Les conséquences sont directes, non seulement sur l’attractivité de nos universités, mais aussi sur l’état d’esprit dans lequel, de retour dans leur pays, les anciens étudiants vont ou non devenir des relais de la France. Ne gâchons pas ces potentiels vecteurs d’influence en laissant s’installer le désarroi, la déception, voire la rancœur. La dématérialisation d’une partie des formalités permettrait des progrès certains sur ce plan.

Avec plus de 280 000 étudiants étrangers accueillis en 2010, notamment grâce au dynamisme de CampusFrance, la France reste la quatrième destination d’accueil de la mobilité étudiante internationale derrière trois pays anglo-saxons ; mais elle est désormais talonnée par l’Allemagne, qui, voilà quelques semaines, a justement présenté un projet de loi visant à simplifier l’accès à l’emploi pour les étrangers qualifiés.

En ces temps de développement du partenariat franco-allemand, mais aussi face à la nécessité absolue de renforcer notre image, notre attractivité et notre compétitivité, j’ai toute confiance en nos ministres Claude Guéant et Laurent Wauquiez pour poursuivre avec vigilance leur travail sur ce dossier stratégique, en l’envisageant dans toute sa complexité, de la question du titre de séjour à celle de l’accès au logement, sans oublier la simplification des procédures administratives et l’intérêt pour notre pays d’attirer les meilleurs. (Applaudissements sur les travées de lUMP.)

M. le président. La parole est à M. David Assouline.

M. David Assouline. Monsieur le président, monsieur le ministre, mes chers collègues, beaucoup d’arguments très précis, en particulier dans les interventions de l’initiatrice de cette résolution, Mme Bariza Khiari, ont montré à quel point cette circulaire était une aberration.

Comme il ne s’agit pas d’une question de générosité ou de cœur – on n’attend plus cela de votre Gouvernement ! –,...

Mme Sylvie Goy-Chavent. N’exagérez pas !

M. David Assouline. ... mais de raison, on est en droit de s’interroger sur les intentions que vous avez affichées quand il s’est agi de faire peur en faisant croire que nous étions devant une déferlante d’immigrés clandestins !
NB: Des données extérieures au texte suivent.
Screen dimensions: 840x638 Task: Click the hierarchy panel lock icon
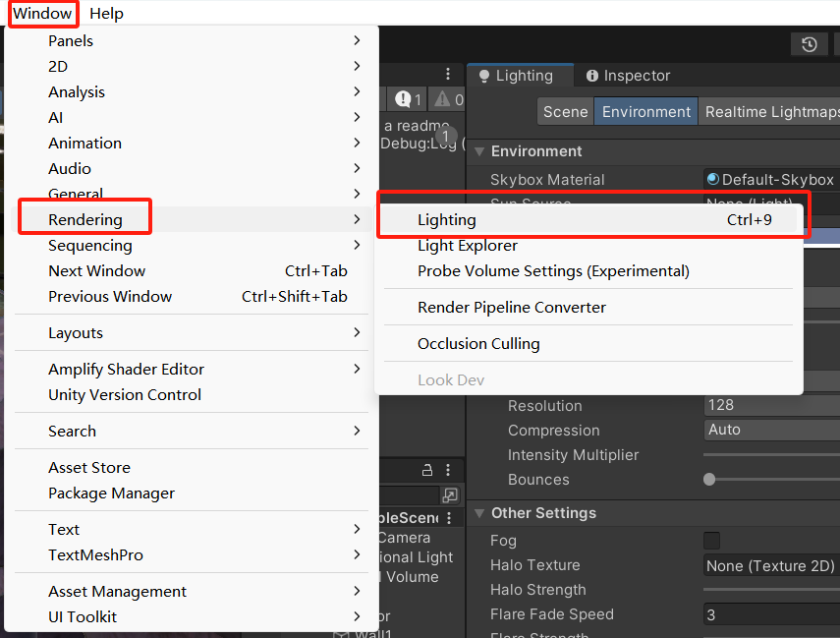pos(427,470)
Au début, pour faire croire qu’il ne s’agissait que de cela, vous évoquiez les étrangers réguliers et leurs familles, qu’il fallait sécuriser en France, et vous teniez des discours tout à fait rassurants, rationnels, y compris sur l’attractivité de nos universités pour les étudiants étrangers. Mais, dans l’engrenage d’une politique politicienne qui est surtout une politique d’affichage, de campagne électorale, de drague d’un certain électorat, tout a dérapé et tous les messages se sont brouillés.

Monsieur le ministre, les libéraux, dont vous êtes et qui ne cessent de louer la libre circulation des biens et de l’argent dans le cadre de la mondialisation, se cabrent, deviennent très restrictifs, dirigistes, étroits d’esprit et se replient dès qu’il s’agit de la libre circulation des personnes !
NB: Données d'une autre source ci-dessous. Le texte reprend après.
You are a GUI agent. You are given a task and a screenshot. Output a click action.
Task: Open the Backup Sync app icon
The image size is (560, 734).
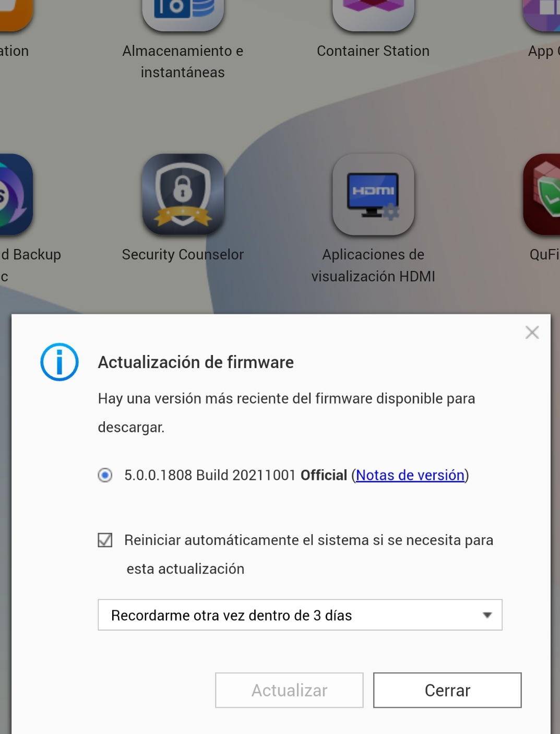tap(16, 194)
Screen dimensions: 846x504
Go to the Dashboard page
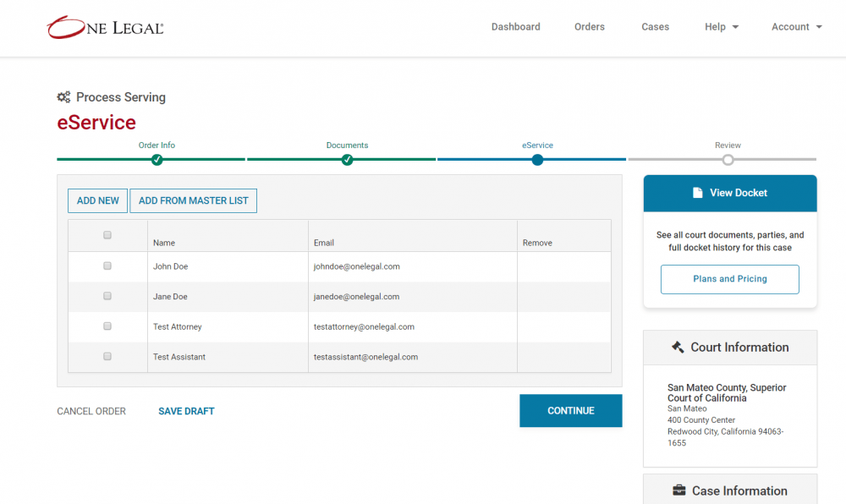(515, 27)
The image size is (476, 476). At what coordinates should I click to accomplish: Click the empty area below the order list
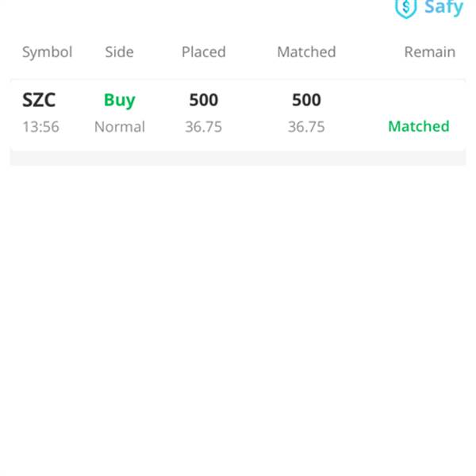coord(238,319)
Au mépris de la raison, de l’intérêt de notre pays, de son image dans le monde, de notre université et des enjeux dans le domaine décisif de la recherche au sein de la compétition internationale, votre circulaire du 31 mai 2011 est venue contrecarrer, ruiner les efforts de tous ceux qui se battent au quotidien pour le rayonnement de nos universités et de nos grandes écoles à l’échelon international, pour l’attractivité de nos structures, afin d’attirer les étudiants étrangers vers notre pays.
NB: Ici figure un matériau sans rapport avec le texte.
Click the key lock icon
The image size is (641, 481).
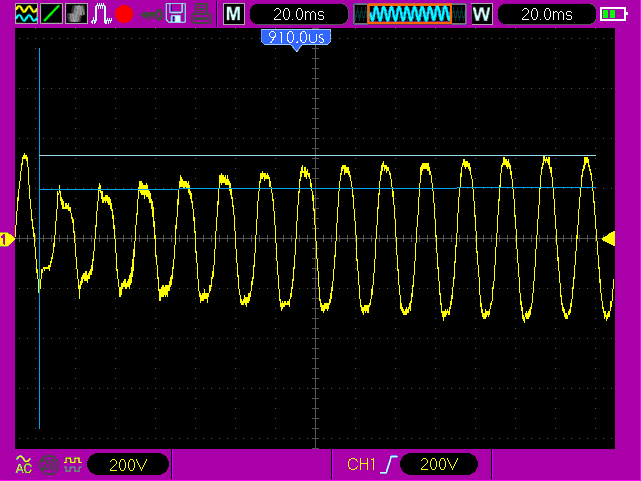tap(151, 14)
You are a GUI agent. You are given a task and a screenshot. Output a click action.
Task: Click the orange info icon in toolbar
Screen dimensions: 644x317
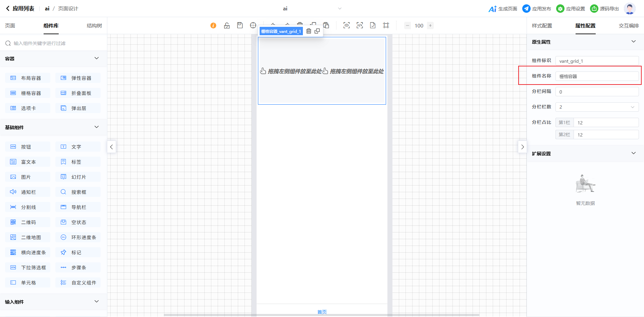coord(213,25)
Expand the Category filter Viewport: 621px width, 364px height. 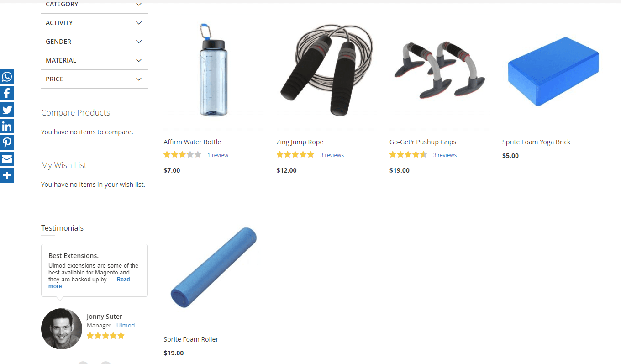pyautogui.click(x=95, y=5)
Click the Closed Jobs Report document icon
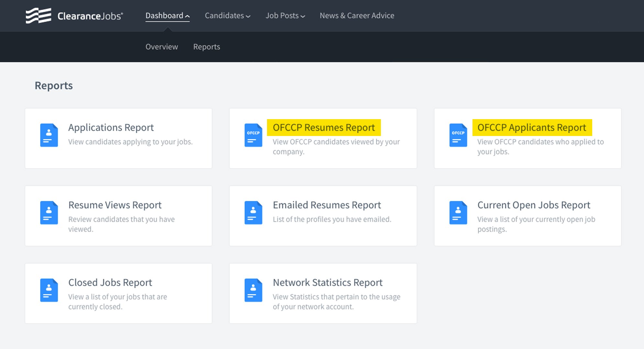 pos(49,290)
En effet, le problème n’est pas de savoir comment on les fait fuir. Depuis plus d’une dizaine d’années et pour tous les acteurs – les présidents d’université, l’administration des universités, nos ambassades à travers le monde –, le problème est au contraire de savoir comment aller les chercher...

Mme Bariza Khiari. C’est vrai !

M. David Assouline. ... dans un monde où la compétition est devenue acharnée dans ce domaine et où la position naturelle de la France est controversée par l’évolution du monde.

Avec cette circulaire, vous avez envoyé le message inverse, à savoir faire comprendre à ces étudiants qu’ils ne doivent pas venir et, pour ceux qui sont déjà là, qu’ils doivent repartir au plus vite. En fait, tous ceux qui sont dans la compétition avec nos structures françaises peuvent vous dire merci !

Au cours des débats sur l’enseignement supérieur, vous avez très souvent évoqué devant nous les classements internationaux, en particulier le classement de Shanghaï ou plus précisément l’Academic Ranking of World Universities, ARWU, précurseur du classement mondial des universités ou Global University Ranking. Selon vous, il ne faut pas trop en tenir compte, car les critères retenus ne sont pas forcément universels. Nous avons nos atouts, d’autres ont les leurs. Il ne s’agit pas de copier l’université américaine, chinoise ou autre.

Mais un critère est présent dans tous ces classements : l’attractivité pour les étudiants étrangers, le rayonnement de notre université et de notre recherche dans le monde. Or, sur ce point, les effets de votre circulaire se font déjà sentir sur le nombre d’inscriptions à CampusFrance. De nombreux étudiants qui avaient envisagé de venir commencent à se dire que la France n’est pas l’endroit où ils doivent aller, car ils vont y rencontrer des difficultés. En effet, le premier emploi étant souvent la validation, la concrétisation du diplôme obtenu, si l’on n’a pas l’assurance de l’obtenir, on préfère ne pas venir, pour ne pas voir ses études et son diplôme dépréciés, voire invalidés.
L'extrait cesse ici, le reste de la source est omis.